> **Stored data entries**
== == ==

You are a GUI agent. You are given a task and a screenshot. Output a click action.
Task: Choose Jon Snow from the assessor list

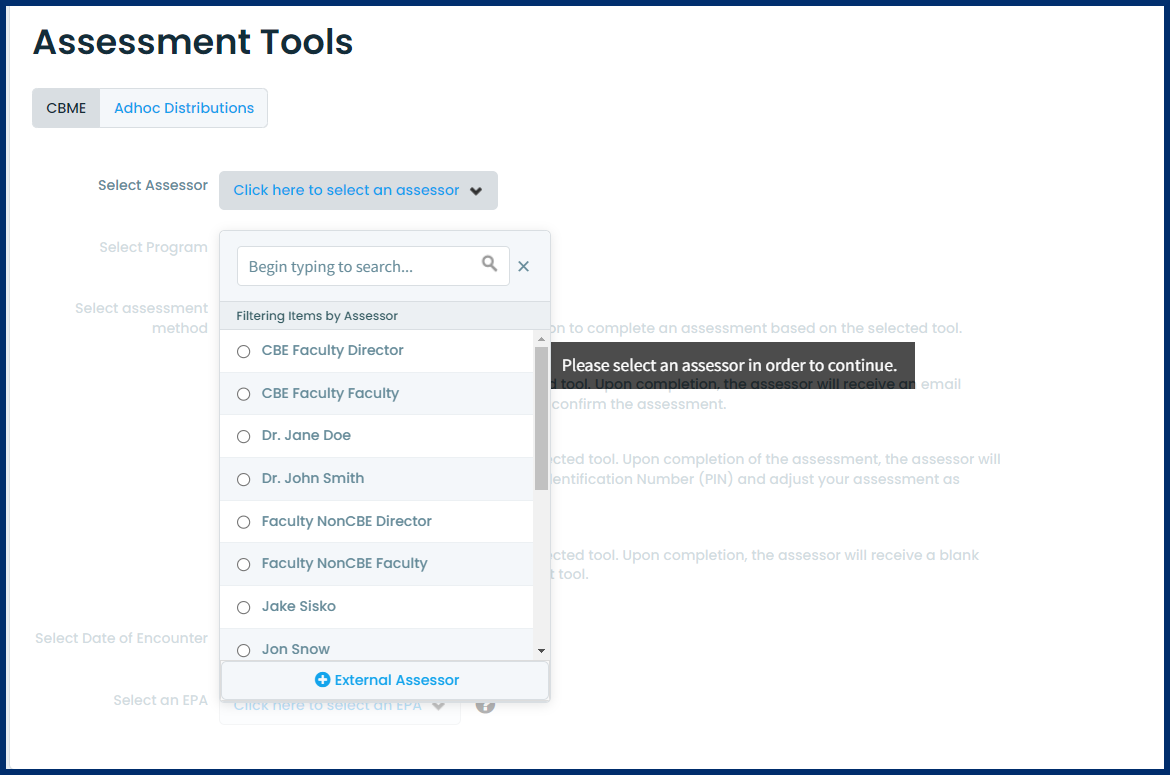[x=295, y=649]
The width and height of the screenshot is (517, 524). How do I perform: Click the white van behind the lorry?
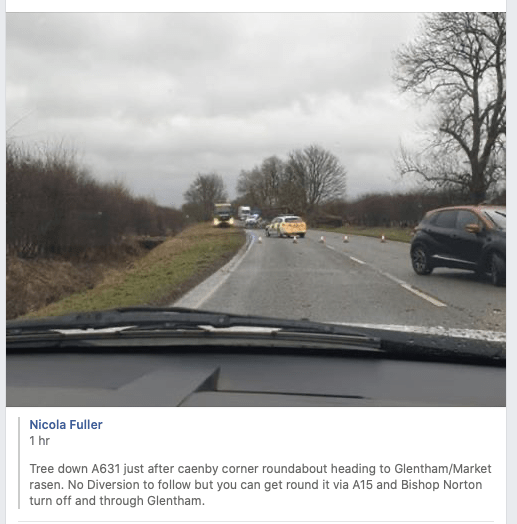pyautogui.click(x=244, y=213)
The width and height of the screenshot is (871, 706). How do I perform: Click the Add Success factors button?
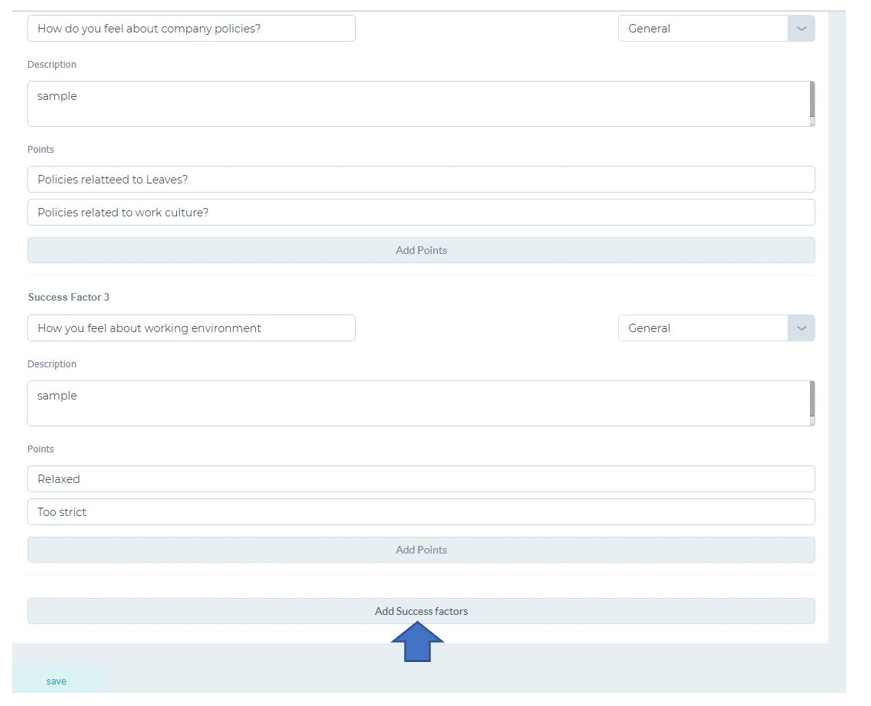click(421, 611)
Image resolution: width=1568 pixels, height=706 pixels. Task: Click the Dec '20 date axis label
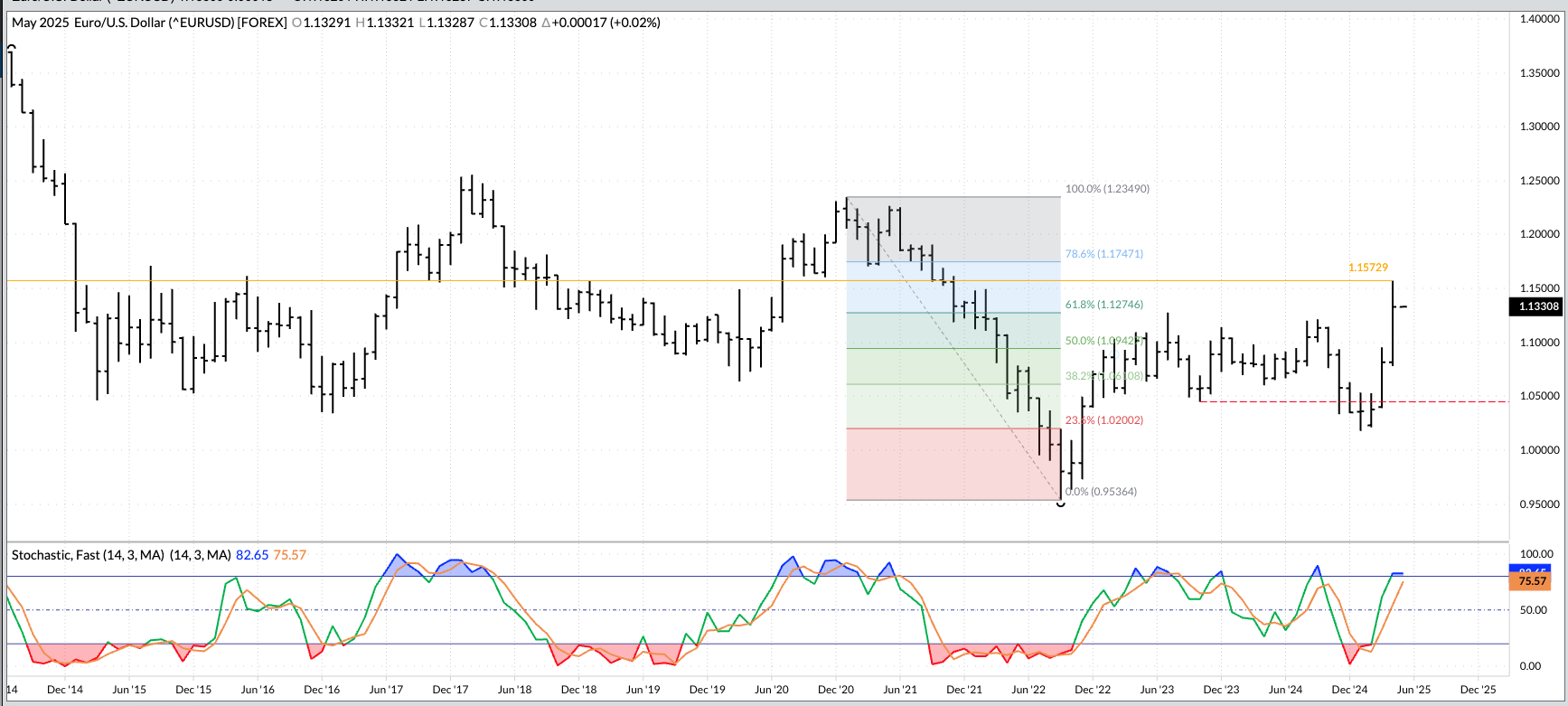coord(835,690)
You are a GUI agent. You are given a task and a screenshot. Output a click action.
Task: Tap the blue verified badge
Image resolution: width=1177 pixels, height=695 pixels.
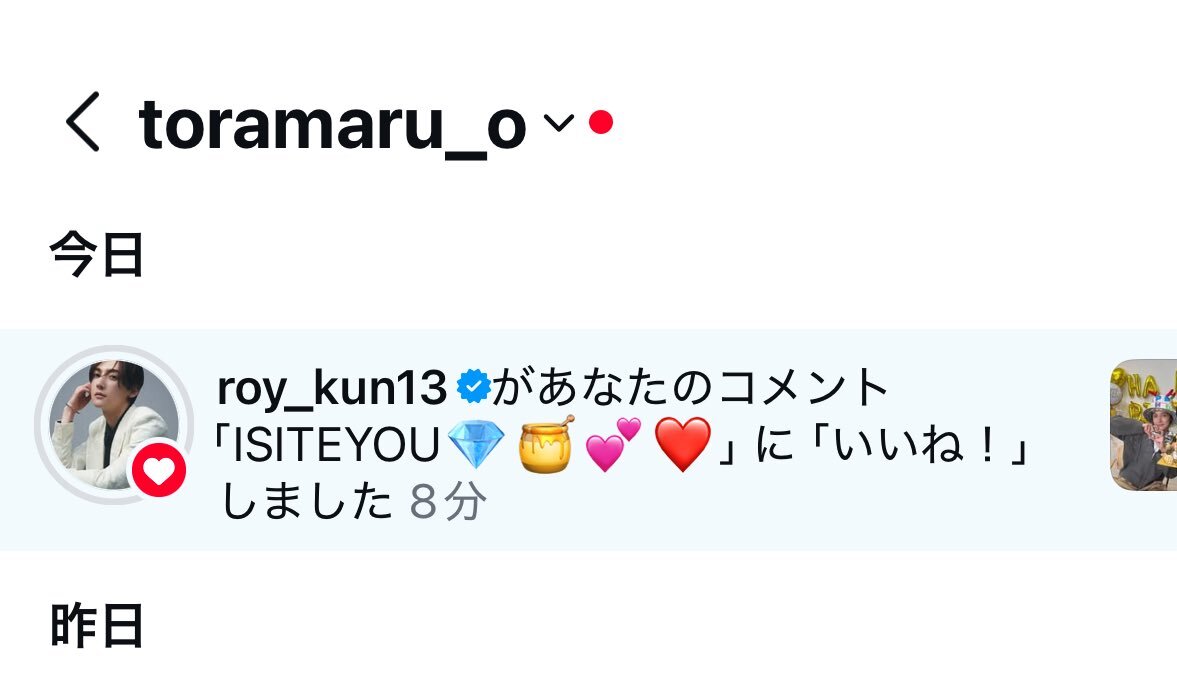coord(474,387)
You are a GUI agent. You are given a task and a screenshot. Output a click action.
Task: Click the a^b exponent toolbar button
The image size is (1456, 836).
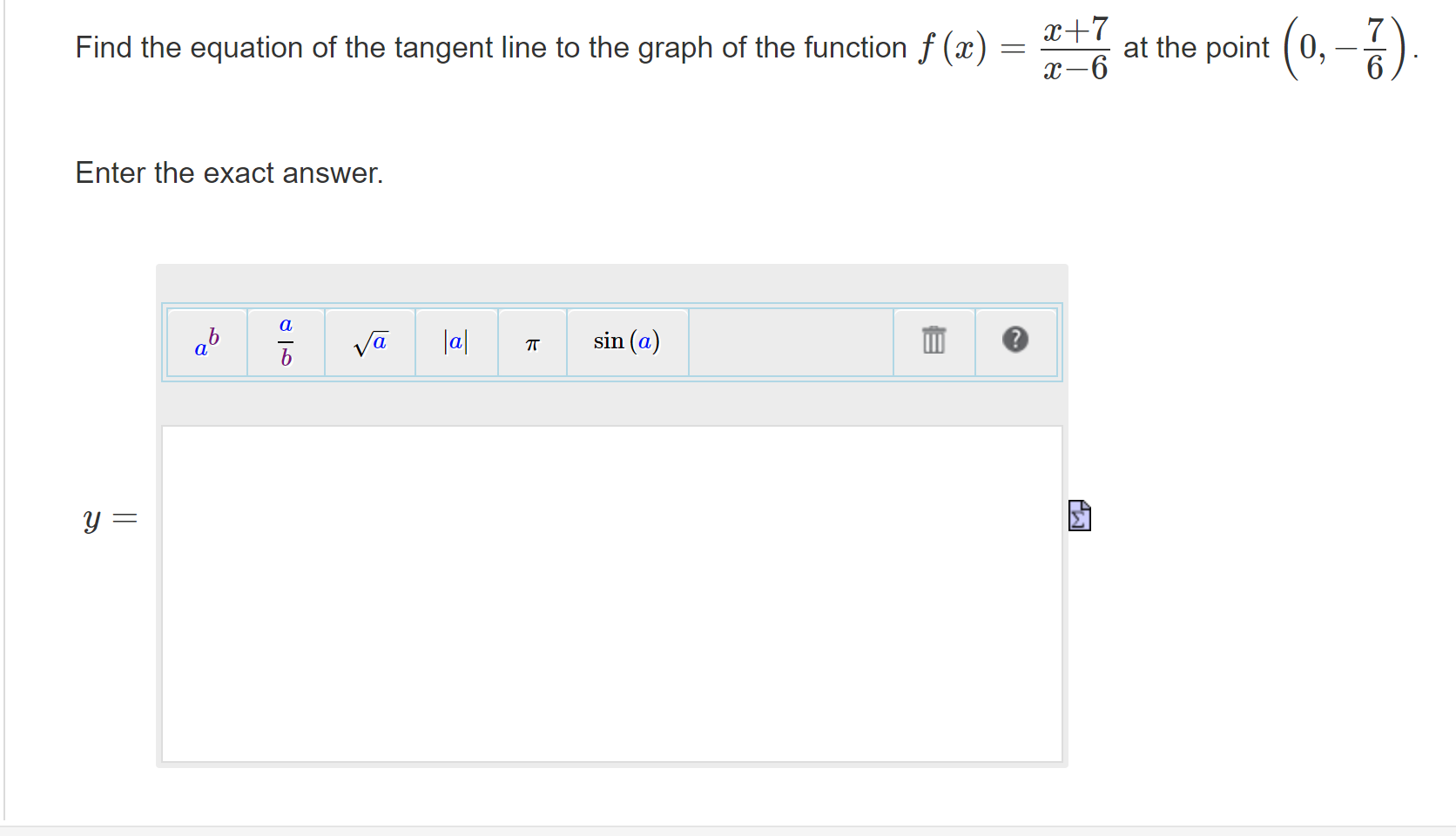[206, 342]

== == ==

> **YOUR TASK**
Take the line that contains "Task: Click the a^b exponent toolbar button" as the first and the last line of the records as the end, and please quote those lines exactly, pictures omitted.

> **WRITTEN REPLY**
Task: Click the a^b exponent toolbar button
The image size is (1456, 836).
[206, 342]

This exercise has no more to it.